Though it's probably 15 years since I've even seen it (and I've never seen the live action movie), I have a soft spot for Inspector Gadget. To appreciate how this can be, I think you have to be old enough to remember what a wasteland western TV cartoon programming had become by the mid 80's.
In fact it had been pretty wretched since the 60's, but my generation, and to a lesser extent the generation before mine, weren't old enough to know any better. We'd been raised on a Saturday morning diet of increasingly weak Hanna Barbera and Filmation shows. These two studios still dominated TV cartoons in the early 80's. To give you an idea of how bad things were, in the year or so before 'Inspector Gadget', Filmation treated us to such memorable series as the animated versions of 'Gilligan's Island', and 'Laverne and Shirley in the Army', while Hanna Barbera produced such treats as the animated version of 'Mork and Mindy'. By the early to mid 80's , partly due to the Reagan administration's relaxation of laws about what constituted educational content, TV cartoons were largely swamped with 30 minute toy advertisents like 'Rainbow Bright', 'Pound Puppies', 'G.I. Joe', et al.
With one or two honourable exceptions, the only really watchable stuff (for a teenager anyway) was coming out of France and Japan (Mysterious Cities of Gold, Spartakus and the Sun Beneath the Sea, Robotech (even though that was guilty of being part of the merchandising boom, at least it was a cartoon first), etc).
So I suppose it was no surprise that when a show came along that was actually original, funny, not trying to sell you a transforming robot, and had decent production values, it turned out to be from outside of the US again (well, technically Gadget was French/Canadian/American with a bit of Japanese thrown in, but it sure wasn't Hanna Barbara anyway).
The show might look a bit old-fashioned and unremarkable by today's standards, but in the dim days before the new animation dawn ushered in by 'Who Framed Roger Rabbit', it was one of the few rays of light in children's TV cartoons - to the extent that even at age 20 or thereabouts, I could dig it. Of course back then it wasn't yet cool for adults to like cartoons, but I used to play in a band, and taught myself the theme music to 'Inspector Gadget' and would sometimes play it between sets, and people used to love it, so don't tell me there weren't closet cartoon fans out there.
Anyway, that's one of my customary essays out of the way. What about the show? Well it suffered from a few pre-90's cliches. The moralistic endings, and the lack of any content really aimed at adults, but the production quality was better than the limited animation that filmation and HB had been getting away with forever. Secondly, the choice of Don Adams in the lead voice role was utterly brilliant and a real coup, as Gadget was essentially a cross between Adam's old 'Get Smart' persona, and Inspector Clouseau (The Pink Panther). A nice French-american crossover.

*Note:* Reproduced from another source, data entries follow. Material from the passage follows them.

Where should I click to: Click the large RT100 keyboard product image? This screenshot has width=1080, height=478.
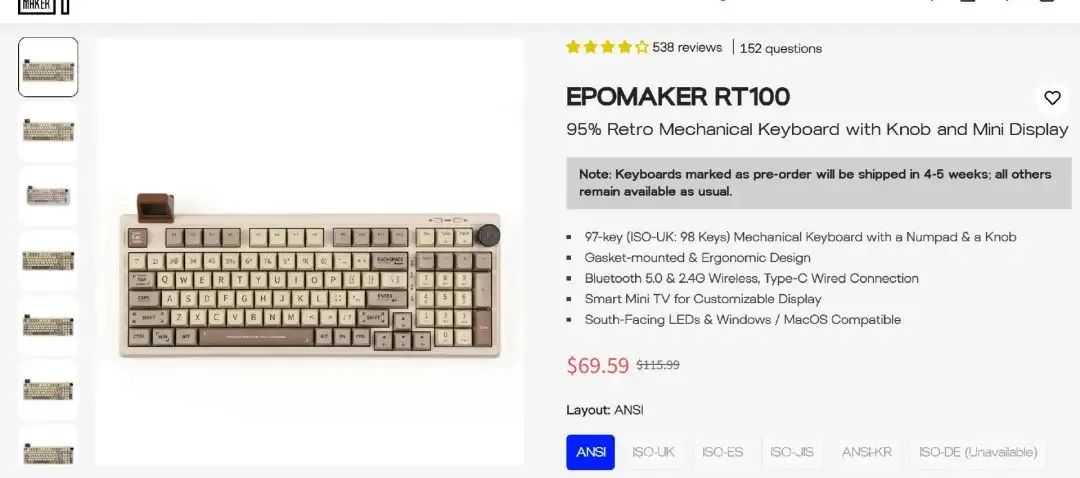[x=309, y=282]
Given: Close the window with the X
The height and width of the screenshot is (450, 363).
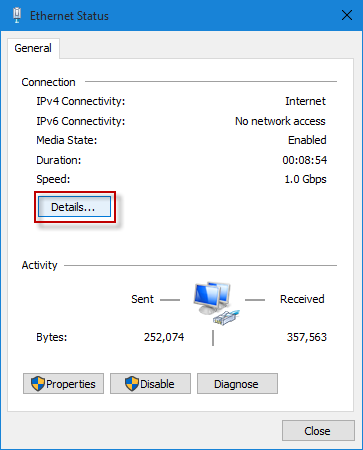Looking at the screenshot, I should point(347,15).
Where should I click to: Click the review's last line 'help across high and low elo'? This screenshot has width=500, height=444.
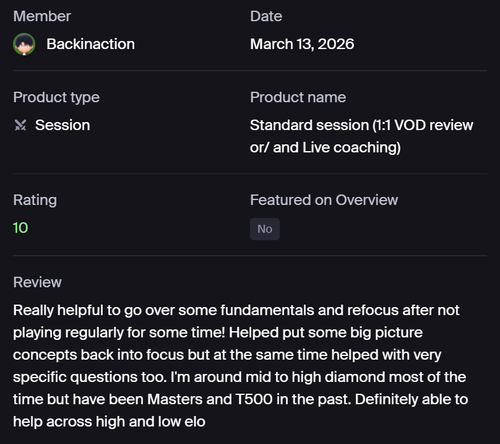tap(109, 422)
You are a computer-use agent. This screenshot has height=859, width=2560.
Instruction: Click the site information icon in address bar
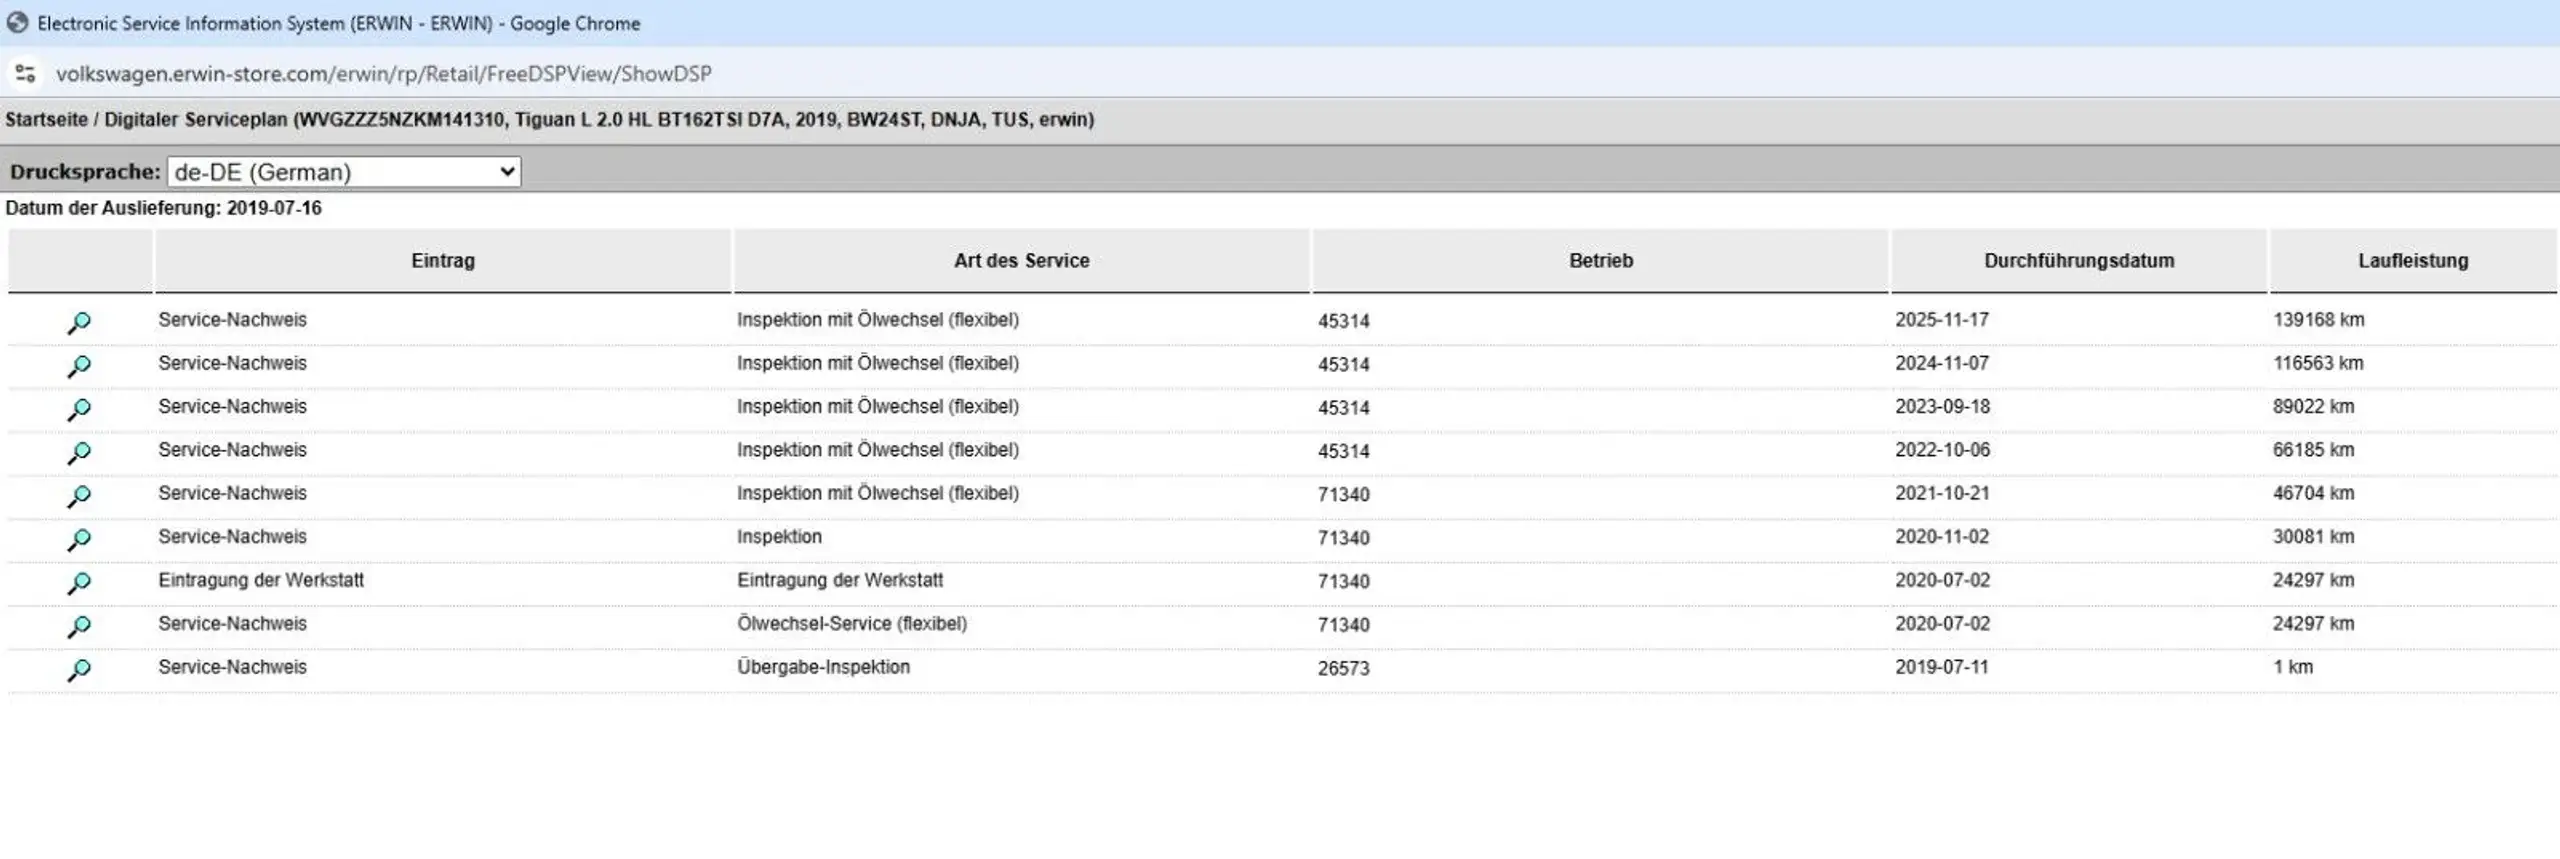(25, 73)
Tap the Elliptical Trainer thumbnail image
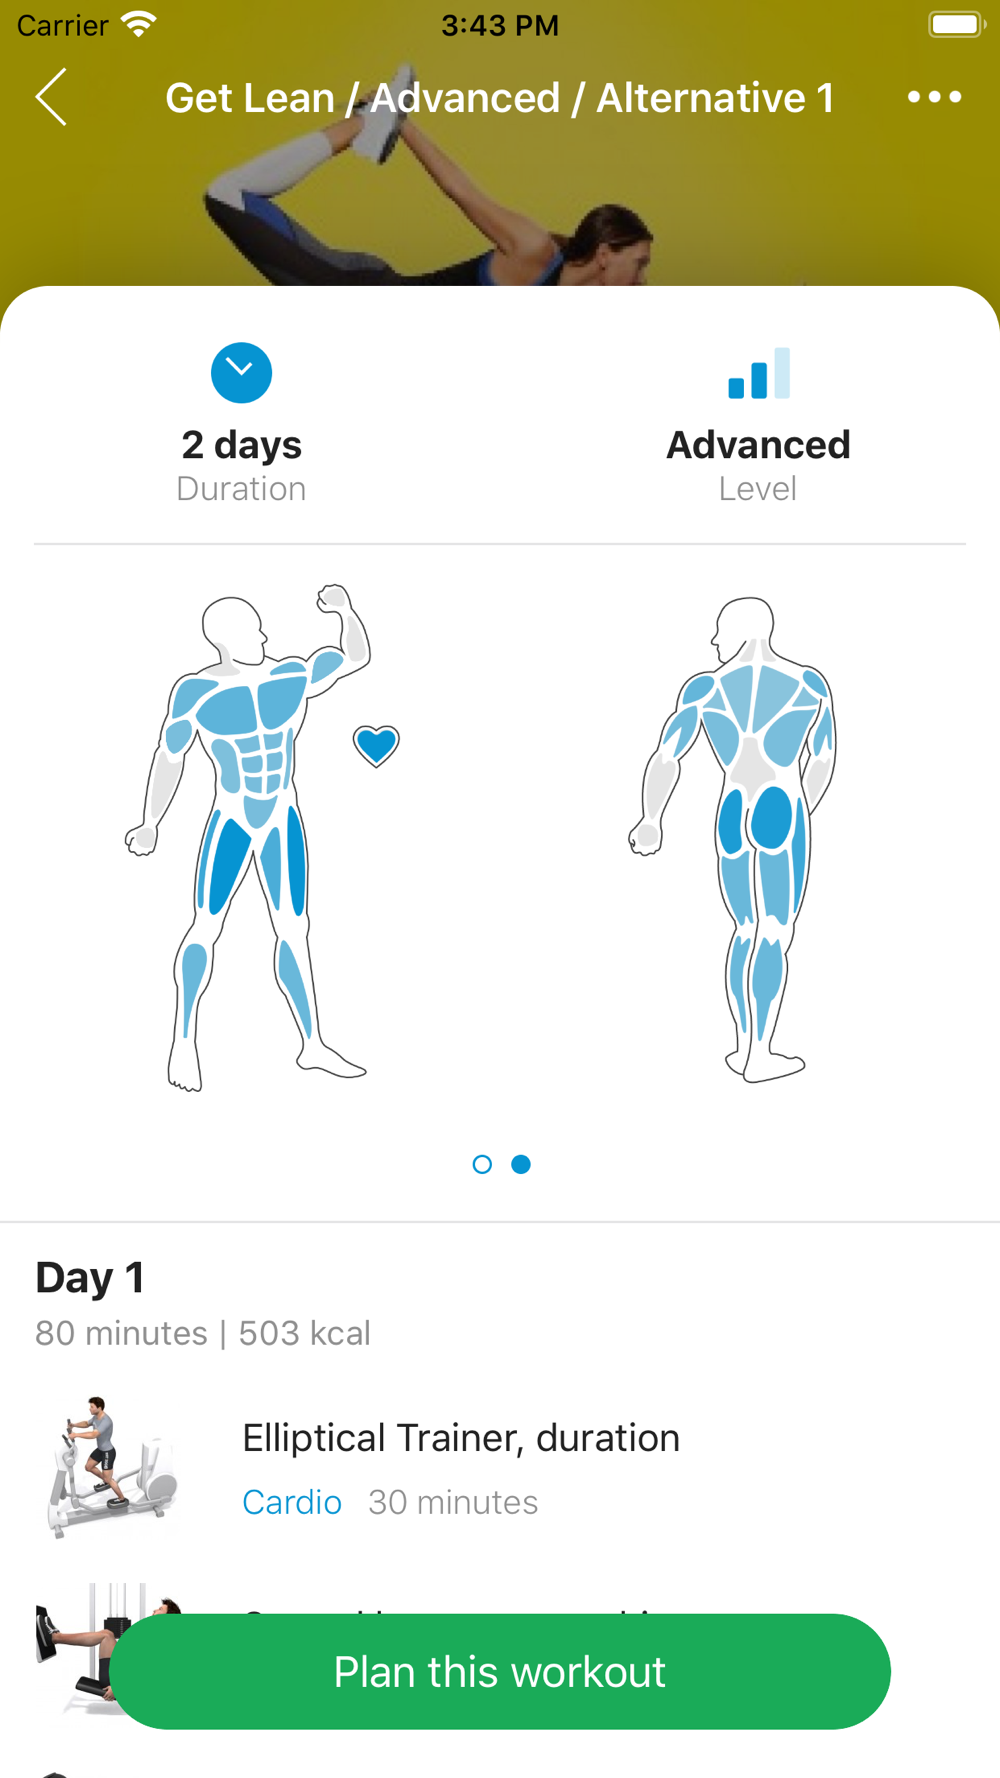Screen dimensions: 1000x1778 [x=110, y=1467]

The plots were repetitive and predictable, with various set pieces such as Gadget's always blowing up Inspector Quimby, and always mistaking Brain for a M.A.D. agent, but this was ok. A lot of the fun and variation came from the Penny/Brain action behind the scenes, and the slapstick situations Gadget would get into with his malfunctioning contraptions. Penny's 'computer book' was also a a rather clever anticipation of the laptop computer, too (remembering that when this film came out, the Commodore 64 was the bee's knees). Penny herself could be slightly irritating at times, but not so much that it spoiled the show. Brain was fun, and I used to have a figurine on the dashboard of my car. I was really upset when I sold the car, some guy woke me up at 6 AM when I couldn't even think, stuffed some money in my hand and drove off with Brain still in the car (a friend got me a new one)
It's not my favourite cartoon of the 80's, but it's a damn sight better than most other stuff on english speaking TV from that era.